Unleashing the Power of Dynamic Tables in Snowflake

Introduction:

In the realm of modern data management, Snowflake stands out as a cloud-based data warehousing platform known for its flexibility and scalability. Among its standout features, dynamic tables have emerged as a revolutionary approach to data manipulation. In this guide, we’ll dive deep into the concept of dynamic tables, explore their advantages, and understand how they can transform your data management workflows.

Understanding Dynamic Tables:

Dynamic tables are a groundbreaking feature within Snowflake that offer a paradigm shift in the way we manage and transform data. Unlike the traditional approach of creating separate tables for transformation and updates, dynamic tables enable us to define the target table itself as dynamic. This means that the target table specification includes SQL statements for performing transformations.

Key Benefits:

  1. Streamlined Transformations:

With dynamic tables, the process of loading data from a stage to a target table becomes more efficient. Transformations are specified directly within the dynamic table’s SQL statement, eliminating the need for a separate transformation step.

  1. Automatic Refresh Process:

Dynamic tables materialize query results and automatically update the table through regular refreshes. This includes both full and incremental refreshes, enhancing data currency and accuracy.

  1. Orchestration and Scheduling:

Dynamic tables manage the scheduling and orchestration of complex data pipelines.
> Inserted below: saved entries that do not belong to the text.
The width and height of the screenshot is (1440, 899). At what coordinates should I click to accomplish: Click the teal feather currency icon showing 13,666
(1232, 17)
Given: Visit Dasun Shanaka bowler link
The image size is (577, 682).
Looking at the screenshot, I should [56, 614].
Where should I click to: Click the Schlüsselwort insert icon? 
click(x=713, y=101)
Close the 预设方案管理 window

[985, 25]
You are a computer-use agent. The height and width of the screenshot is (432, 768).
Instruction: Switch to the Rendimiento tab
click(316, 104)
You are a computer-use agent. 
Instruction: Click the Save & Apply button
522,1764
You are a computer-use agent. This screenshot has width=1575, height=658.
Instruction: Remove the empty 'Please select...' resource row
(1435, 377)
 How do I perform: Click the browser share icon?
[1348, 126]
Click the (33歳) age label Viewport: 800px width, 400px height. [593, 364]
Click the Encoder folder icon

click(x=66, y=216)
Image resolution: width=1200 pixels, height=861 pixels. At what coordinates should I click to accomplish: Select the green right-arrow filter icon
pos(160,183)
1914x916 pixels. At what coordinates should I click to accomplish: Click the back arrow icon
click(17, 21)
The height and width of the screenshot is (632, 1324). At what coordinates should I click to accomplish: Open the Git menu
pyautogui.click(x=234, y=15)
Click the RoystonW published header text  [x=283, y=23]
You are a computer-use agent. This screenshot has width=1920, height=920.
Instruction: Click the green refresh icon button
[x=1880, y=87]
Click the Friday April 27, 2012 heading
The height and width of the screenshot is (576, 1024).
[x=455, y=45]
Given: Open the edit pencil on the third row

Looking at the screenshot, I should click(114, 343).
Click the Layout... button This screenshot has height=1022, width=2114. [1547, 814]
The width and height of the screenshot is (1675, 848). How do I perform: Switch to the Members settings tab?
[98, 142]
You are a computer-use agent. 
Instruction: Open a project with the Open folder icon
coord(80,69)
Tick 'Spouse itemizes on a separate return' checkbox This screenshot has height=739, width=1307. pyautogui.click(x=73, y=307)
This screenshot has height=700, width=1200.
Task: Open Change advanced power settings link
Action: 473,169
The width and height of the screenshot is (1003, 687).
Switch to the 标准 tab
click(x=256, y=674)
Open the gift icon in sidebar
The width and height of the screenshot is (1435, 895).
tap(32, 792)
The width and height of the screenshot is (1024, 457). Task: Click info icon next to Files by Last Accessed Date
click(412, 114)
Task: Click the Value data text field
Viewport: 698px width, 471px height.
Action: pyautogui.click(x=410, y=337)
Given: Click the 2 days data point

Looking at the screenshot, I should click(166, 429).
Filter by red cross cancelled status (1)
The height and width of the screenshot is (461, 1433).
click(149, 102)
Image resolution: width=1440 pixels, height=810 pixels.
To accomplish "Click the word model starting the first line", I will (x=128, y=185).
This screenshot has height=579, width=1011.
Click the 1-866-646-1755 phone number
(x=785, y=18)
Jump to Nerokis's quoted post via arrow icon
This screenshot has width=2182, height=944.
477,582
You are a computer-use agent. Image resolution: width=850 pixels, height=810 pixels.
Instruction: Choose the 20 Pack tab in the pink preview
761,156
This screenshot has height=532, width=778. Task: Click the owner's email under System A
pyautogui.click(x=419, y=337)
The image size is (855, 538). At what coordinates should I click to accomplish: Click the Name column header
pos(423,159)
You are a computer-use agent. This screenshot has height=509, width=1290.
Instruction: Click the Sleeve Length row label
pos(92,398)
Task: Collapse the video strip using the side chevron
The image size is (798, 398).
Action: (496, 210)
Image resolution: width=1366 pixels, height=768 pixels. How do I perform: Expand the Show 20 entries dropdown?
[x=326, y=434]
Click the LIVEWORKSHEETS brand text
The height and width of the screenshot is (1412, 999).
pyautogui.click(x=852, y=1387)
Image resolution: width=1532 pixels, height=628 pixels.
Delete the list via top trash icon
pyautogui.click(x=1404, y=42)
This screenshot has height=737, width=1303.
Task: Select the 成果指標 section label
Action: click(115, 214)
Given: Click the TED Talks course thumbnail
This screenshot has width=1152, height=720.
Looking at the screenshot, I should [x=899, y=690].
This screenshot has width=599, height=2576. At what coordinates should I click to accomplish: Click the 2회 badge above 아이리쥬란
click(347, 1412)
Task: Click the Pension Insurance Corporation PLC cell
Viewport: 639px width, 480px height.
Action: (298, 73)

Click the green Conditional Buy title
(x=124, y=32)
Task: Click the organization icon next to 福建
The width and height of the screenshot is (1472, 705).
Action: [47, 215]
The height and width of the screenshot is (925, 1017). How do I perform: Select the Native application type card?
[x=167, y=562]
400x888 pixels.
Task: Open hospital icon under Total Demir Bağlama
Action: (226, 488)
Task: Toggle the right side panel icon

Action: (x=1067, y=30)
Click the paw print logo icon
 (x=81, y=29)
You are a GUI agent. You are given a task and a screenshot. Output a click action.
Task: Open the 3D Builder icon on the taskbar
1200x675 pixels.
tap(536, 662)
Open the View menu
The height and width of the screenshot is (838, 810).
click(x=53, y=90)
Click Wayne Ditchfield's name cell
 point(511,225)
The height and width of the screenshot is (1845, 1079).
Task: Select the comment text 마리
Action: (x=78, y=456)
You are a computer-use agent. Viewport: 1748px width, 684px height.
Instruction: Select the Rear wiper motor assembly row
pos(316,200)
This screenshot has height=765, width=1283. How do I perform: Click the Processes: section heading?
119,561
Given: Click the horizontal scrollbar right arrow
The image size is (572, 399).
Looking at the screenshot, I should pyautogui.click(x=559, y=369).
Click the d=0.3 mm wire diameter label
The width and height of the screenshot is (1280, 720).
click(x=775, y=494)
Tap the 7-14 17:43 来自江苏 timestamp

This automation simplifies the overall data processing workflow.

  1. Data Integrity:

Since the content of a dynamic table is defined by a query, it cannot be modified through traditional DML operations such as insert, update, or delete. This ensures data consistency and prevents accidental alterations.

Syntax and Implementation:

CREATE OR REPLACE DYNAMIC TABLE <name>
TARGET_LAG = ‘1 HOUR’ | ‘downstream’
WAREHOUSE = COMPUTE_WH
AS
SELECT <command>;

The implementation of dynamic tables involves the following components:

  • Target Lag: Specifies the refresh interval. Using ‘downstream’ as a keyword enables manual data refresh.
  • Warehouse: Utilized to allocate compute resources for the refresh process.
  • SELECT Command: Contains the SQL transformations for the dynamic table.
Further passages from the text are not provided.